--- Your objective ---
Rewrite the material below, substituting "desktop assistant" for every occurrence of "computer-use agent" and leaving all other text unchanged.

--- Data for this task ---

┌──

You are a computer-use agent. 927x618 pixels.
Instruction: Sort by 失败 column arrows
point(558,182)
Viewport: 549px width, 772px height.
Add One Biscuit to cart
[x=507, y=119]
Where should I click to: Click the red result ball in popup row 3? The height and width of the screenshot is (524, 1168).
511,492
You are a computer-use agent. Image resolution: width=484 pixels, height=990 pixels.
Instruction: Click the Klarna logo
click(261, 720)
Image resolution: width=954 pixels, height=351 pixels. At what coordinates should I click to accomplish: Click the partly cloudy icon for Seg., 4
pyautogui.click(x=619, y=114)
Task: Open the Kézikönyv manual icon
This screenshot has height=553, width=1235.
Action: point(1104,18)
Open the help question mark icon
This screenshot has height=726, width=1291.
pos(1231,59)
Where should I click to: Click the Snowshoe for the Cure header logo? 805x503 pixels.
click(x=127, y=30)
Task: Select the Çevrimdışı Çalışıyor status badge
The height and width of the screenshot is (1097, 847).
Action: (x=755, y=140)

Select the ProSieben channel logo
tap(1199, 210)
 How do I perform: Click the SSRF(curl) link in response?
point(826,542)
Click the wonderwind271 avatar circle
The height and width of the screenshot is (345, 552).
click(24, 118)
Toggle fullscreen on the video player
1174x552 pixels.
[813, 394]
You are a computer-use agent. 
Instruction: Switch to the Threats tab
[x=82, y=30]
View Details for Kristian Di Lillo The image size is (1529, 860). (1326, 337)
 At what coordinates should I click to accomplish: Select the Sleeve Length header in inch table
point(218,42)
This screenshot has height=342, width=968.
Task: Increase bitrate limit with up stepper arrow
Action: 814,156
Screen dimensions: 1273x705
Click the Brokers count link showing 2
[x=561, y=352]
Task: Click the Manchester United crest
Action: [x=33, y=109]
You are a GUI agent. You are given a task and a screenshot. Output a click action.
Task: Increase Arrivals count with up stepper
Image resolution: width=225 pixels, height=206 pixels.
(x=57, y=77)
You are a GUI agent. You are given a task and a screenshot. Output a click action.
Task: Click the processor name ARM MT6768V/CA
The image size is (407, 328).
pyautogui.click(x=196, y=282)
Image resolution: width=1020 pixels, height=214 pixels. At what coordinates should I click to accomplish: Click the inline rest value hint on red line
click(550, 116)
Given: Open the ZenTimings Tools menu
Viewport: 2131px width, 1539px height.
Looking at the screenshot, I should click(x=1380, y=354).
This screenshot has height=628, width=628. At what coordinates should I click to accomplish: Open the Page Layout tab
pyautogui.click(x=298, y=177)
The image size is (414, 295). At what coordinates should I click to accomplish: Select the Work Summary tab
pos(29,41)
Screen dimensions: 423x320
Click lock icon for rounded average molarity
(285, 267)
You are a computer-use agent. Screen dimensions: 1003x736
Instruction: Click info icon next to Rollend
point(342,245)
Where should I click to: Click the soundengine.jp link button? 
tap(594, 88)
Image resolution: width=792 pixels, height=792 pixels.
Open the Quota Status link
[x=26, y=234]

└──

--- Final result ---
You are a desktop assistant. 927x618 pixels.
Instruction: Sort by 失败 column arrows
point(558,182)
Viewport: 549px width, 772px height.
Add One Biscuit to cart
[x=507, y=119]
Where should I click to: Click the red result ball in popup row 3? The height and width of the screenshot is (524, 1168).
511,492
You are a desktop assistant. Image resolution: width=484 pixels, height=990 pixels.
Instruction: Click the Klarna logo
click(261, 720)
Image resolution: width=954 pixels, height=351 pixels. At what coordinates should I click to accomplish: Click the partly cloudy icon for Seg., 4
pyautogui.click(x=619, y=114)
Task: Open the Kézikönyv manual icon
This screenshot has height=553, width=1235.
Action: point(1104,18)
Open the help question mark icon
This screenshot has height=726, width=1291.
pos(1231,59)
Where should I click to: Click the Snowshoe for the Cure header logo? 805x503 pixels.
click(x=127, y=30)
Task: Select the Çevrimdışı Çalışıyor status badge
The height and width of the screenshot is (1097, 847).
Action: (x=755, y=140)

Select the ProSieben channel logo
tap(1199, 210)
 How do I perform: Click the SSRF(curl) link in response?
point(826,542)
Click the wonderwind271 avatar circle
The height and width of the screenshot is (345, 552).
click(24, 118)
Toggle fullscreen on the video player
1174x552 pixels.
[813, 394]
You are a desktop assistant. 
Instruction: Switch to the Threats tab
[x=82, y=30]
View Details for Kristian Di Lillo The image size is (1529, 860). (1326, 337)
 At what coordinates should I click to accomplish: Select the Sleeve Length header in inch table
point(218,42)
This screenshot has height=342, width=968.
Task: Increase bitrate limit with up stepper arrow
Action: 814,156
Screen dimensions: 1273x705
Click the Brokers count link showing 2
[x=561, y=352]
Task: Click the Manchester United crest
Action: [x=33, y=109]
You are a GUI agent. You are given a task and a screenshot. Output a click action.
Task: Increase Arrivals count with up stepper
Image resolution: width=225 pixels, height=206 pixels.
(x=57, y=77)
You are a GUI agent. You are given a task and a screenshot. Output a click action.
Task: Click the processor name ARM MT6768V/CA
The image size is (407, 328).
pyautogui.click(x=196, y=282)
Image resolution: width=1020 pixels, height=214 pixels. At what coordinates should I click to accomplish: Click the inline rest value hint on red line
click(550, 116)
Given: Open the ZenTimings Tools menu
Viewport: 2131px width, 1539px height.
Looking at the screenshot, I should click(x=1380, y=354).
This screenshot has height=628, width=628. At what coordinates should I click to accomplish: Open the Page Layout tab
pyautogui.click(x=298, y=177)
The image size is (414, 295). At what coordinates should I click to accomplish: Select the Work Summary tab
pos(29,41)
Screen dimensions: 423x320
Click lock icon for rounded average molarity
(285, 267)
You are a desktop assistant. Screen dimensions: 1003x736
Instruction: Click info icon next to Rollend
point(342,245)
Where should I click to: Click the soundengine.jp link button? 
tap(594, 88)
Image resolution: width=792 pixels, height=792 pixels.
Open the Quota Status link
[x=26, y=234]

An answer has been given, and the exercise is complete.